§ **REQUIREMENTS**: Rewrite the rows as a numbered list, starting at the line that contains "At what coordinates should I click to accomplish: Refresh" and ending at the line that contains "Action: point(155,35)", both lines included. Omit blank lines and any rows outside that span.

Entries for locating text and elements
-------
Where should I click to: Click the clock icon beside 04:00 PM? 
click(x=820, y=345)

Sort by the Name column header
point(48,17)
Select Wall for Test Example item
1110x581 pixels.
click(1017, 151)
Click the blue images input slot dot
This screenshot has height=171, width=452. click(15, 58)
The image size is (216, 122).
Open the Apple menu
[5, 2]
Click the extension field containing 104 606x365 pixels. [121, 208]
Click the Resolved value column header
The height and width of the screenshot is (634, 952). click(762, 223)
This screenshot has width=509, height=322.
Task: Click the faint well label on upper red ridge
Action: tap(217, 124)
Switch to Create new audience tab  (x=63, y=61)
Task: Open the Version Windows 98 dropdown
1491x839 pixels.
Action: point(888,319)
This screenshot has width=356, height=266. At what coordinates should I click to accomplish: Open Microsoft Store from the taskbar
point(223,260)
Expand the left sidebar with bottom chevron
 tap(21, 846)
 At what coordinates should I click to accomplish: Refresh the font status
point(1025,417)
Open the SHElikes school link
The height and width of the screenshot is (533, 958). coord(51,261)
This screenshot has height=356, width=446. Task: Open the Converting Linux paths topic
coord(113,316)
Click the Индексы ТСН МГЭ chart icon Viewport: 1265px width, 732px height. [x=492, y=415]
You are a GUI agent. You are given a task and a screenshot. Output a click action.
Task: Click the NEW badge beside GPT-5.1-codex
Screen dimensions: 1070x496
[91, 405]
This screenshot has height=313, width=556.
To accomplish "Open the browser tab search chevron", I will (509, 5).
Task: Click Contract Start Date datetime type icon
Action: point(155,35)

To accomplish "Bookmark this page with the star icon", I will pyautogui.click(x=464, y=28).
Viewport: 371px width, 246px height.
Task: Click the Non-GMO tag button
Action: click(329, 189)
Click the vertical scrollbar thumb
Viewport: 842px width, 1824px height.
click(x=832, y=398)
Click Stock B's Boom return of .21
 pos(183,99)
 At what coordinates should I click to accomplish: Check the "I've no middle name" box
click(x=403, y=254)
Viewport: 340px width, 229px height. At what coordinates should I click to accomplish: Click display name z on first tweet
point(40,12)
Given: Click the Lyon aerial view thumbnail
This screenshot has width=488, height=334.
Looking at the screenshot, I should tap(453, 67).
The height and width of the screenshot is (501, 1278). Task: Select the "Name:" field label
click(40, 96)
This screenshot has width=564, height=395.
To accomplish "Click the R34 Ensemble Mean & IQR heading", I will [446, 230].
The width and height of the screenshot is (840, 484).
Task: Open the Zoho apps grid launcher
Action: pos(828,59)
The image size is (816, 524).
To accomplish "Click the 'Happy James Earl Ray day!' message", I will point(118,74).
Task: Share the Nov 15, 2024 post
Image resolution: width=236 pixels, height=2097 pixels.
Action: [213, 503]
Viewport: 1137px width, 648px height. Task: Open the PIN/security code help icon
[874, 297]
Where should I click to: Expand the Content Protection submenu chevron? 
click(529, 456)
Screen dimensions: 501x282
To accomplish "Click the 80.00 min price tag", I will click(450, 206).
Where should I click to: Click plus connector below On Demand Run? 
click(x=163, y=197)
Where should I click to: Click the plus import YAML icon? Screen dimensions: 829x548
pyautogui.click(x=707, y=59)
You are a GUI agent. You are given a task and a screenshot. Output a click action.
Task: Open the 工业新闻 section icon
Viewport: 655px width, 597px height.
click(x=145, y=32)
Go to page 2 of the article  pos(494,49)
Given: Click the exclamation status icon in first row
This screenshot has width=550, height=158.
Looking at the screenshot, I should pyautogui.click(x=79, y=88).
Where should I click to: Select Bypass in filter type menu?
-------
§ **TASK SOLUTION**:
1.  At what coordinates should I click to accomplish: Refresh the font status
2. point(1025,417)
3. Open the SHElikes school link
4. The height and width of the screenshot is (533, 958). coord(51,261)
5. This screenshot has height=356, width=446. Task: Open the Converting Linux paths topic
6. coord(113,316)
7. Click the Индексы ТСН МГЭ chart icon Viewport: 1265px width, 732px height. [x=492, y=415]
8. You are a GUI agent. You are given a task and a screenshot. Output a click action.
9. Task: Click the NEW badge beside GPT-5.1-codex
10. Screen dimensions: 1070x496
11. [91, 405]
12. This screenshot has height=313, width=556.
13. To accomplish "Open the browser tab search chevron", I will (509, 5).
14. Task: Click Contract Start Date datetime type icon
15. Action: point(155,35)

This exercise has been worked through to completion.